=== Exercise task ===
Please pick out every row below that contains the word "screenshot" and copy each one in full.

=== Given records ===
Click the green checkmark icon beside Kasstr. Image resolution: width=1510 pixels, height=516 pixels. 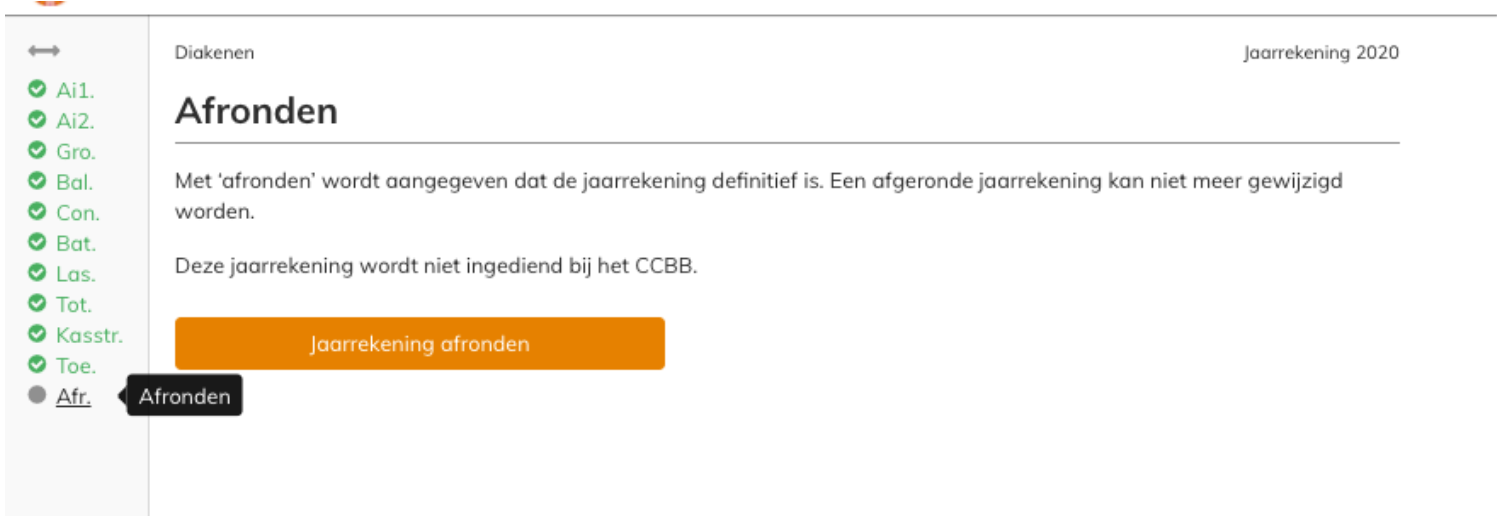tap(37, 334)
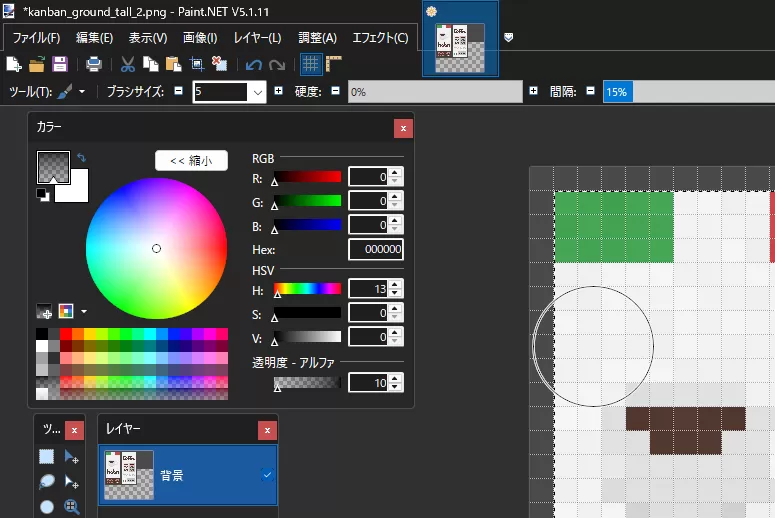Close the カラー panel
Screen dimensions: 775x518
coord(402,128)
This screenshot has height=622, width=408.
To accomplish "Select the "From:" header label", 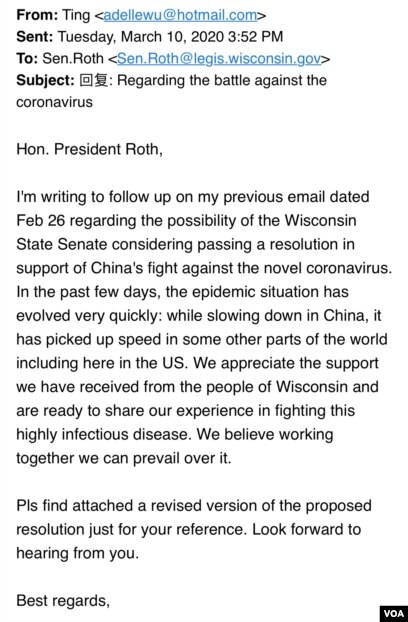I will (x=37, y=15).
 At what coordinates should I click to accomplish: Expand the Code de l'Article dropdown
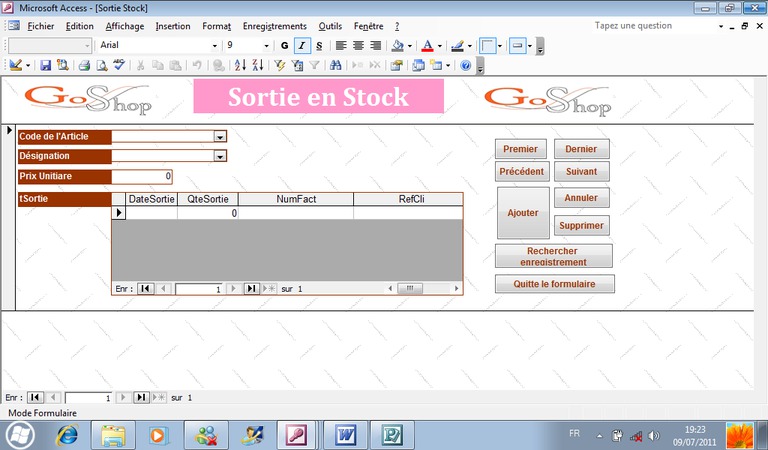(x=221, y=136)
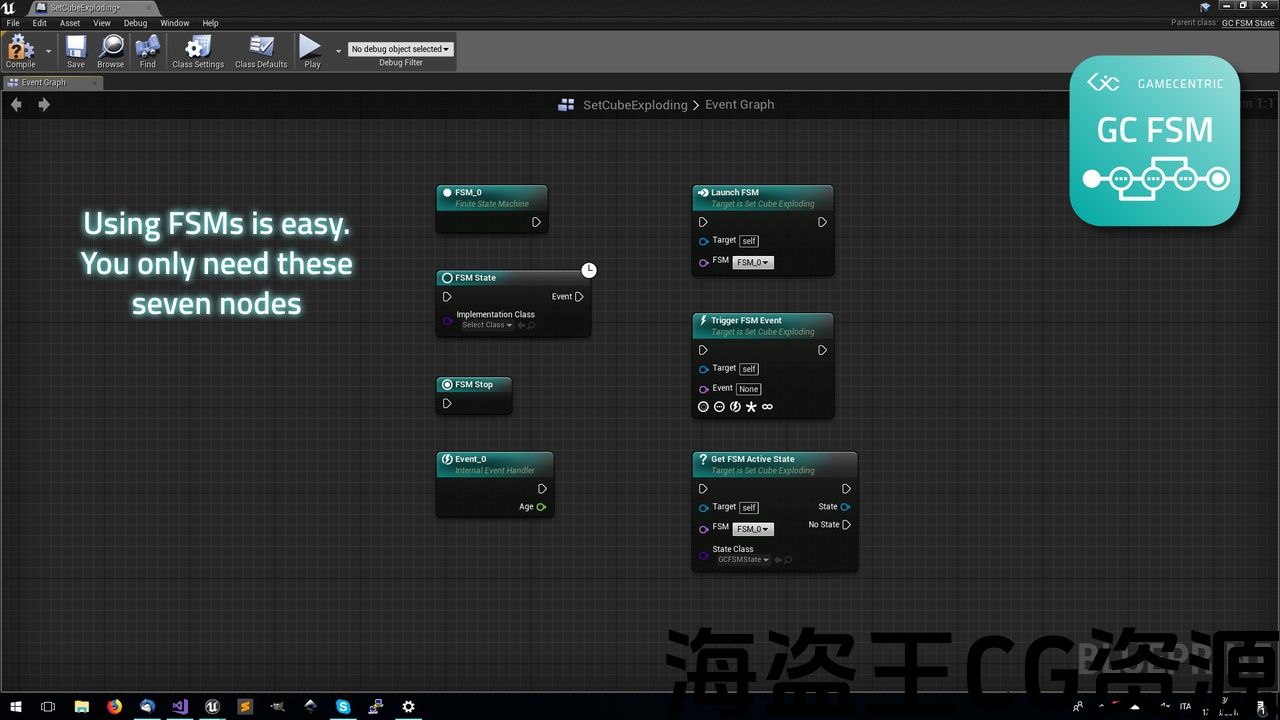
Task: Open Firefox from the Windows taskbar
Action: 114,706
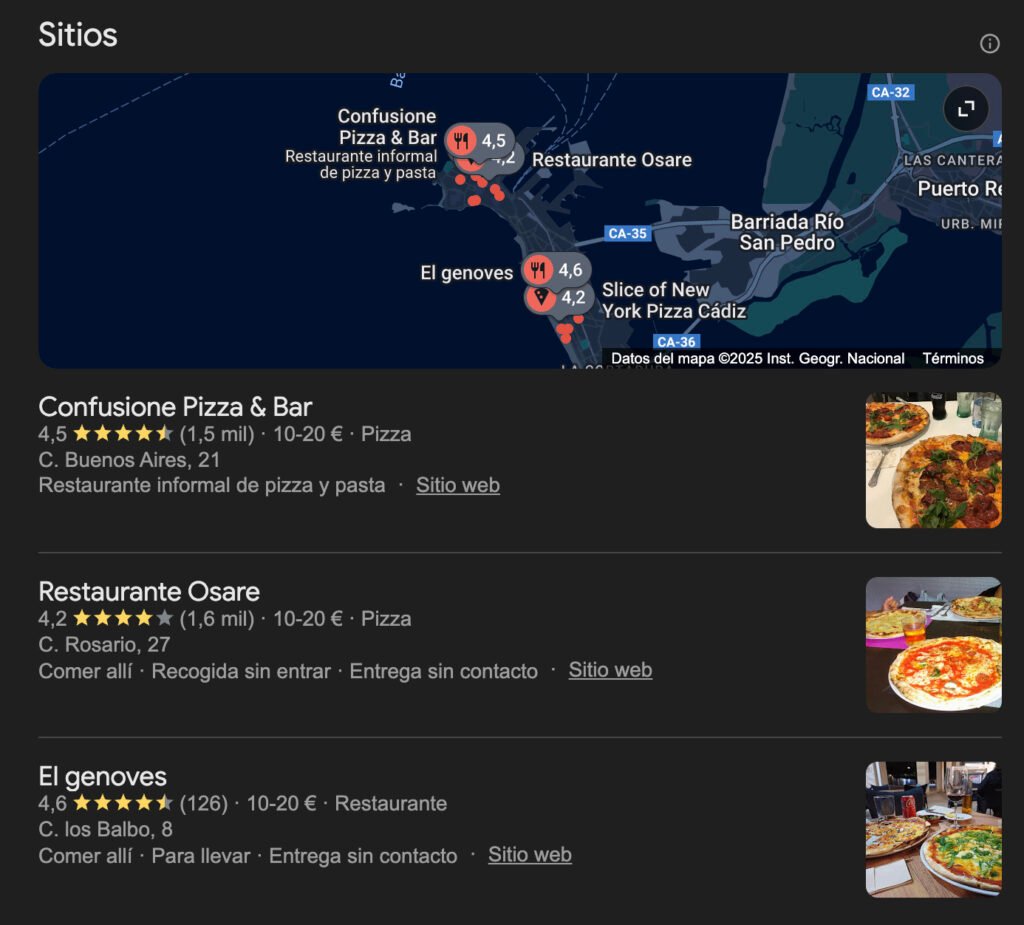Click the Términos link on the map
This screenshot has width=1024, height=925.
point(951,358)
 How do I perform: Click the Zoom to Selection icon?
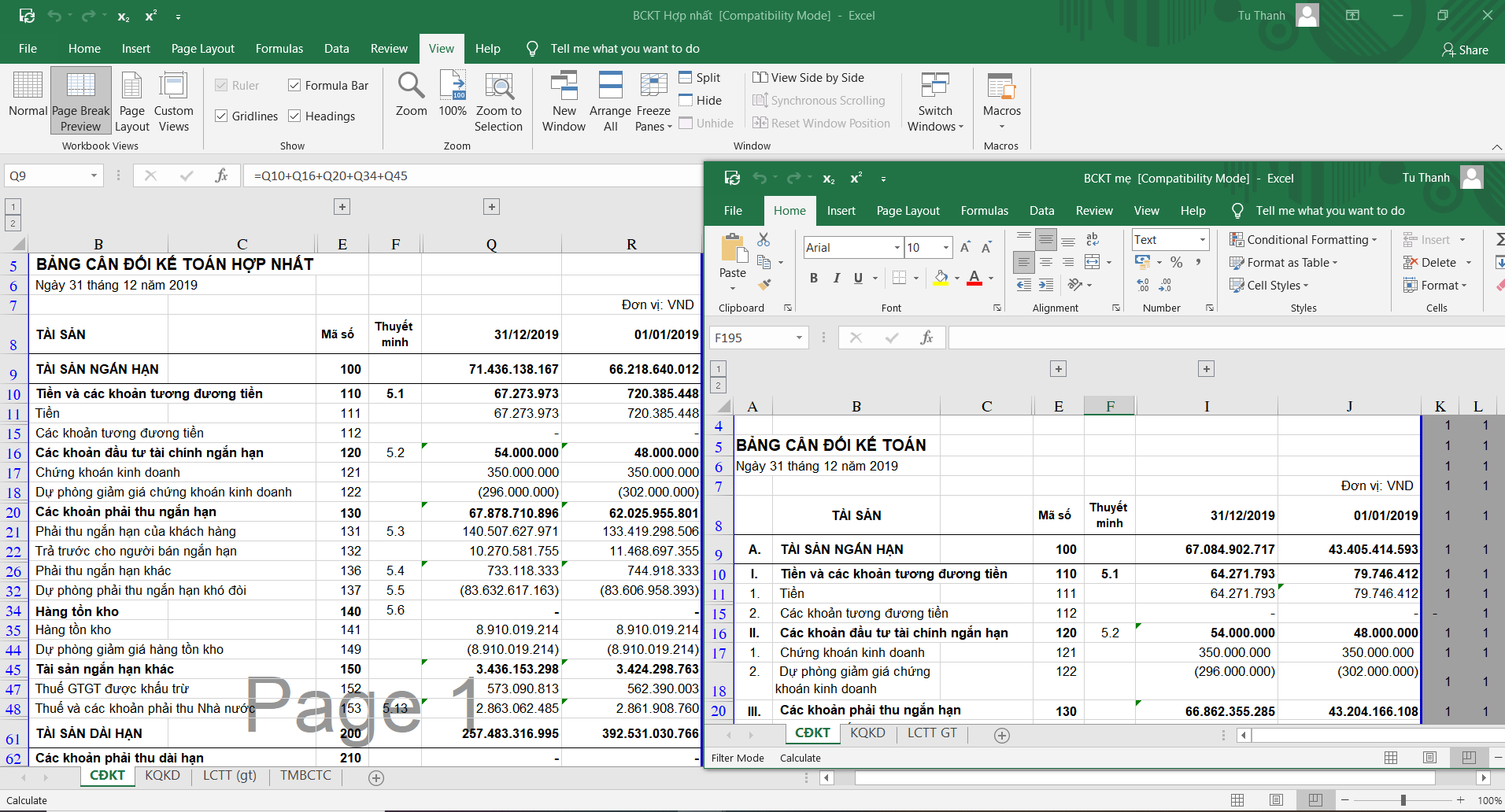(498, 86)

==

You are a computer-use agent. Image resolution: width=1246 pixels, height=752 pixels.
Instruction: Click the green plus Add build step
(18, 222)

=== Exercise output ===
This screenshot has height=622, width=408.
This screenshot has width=1024, height=925.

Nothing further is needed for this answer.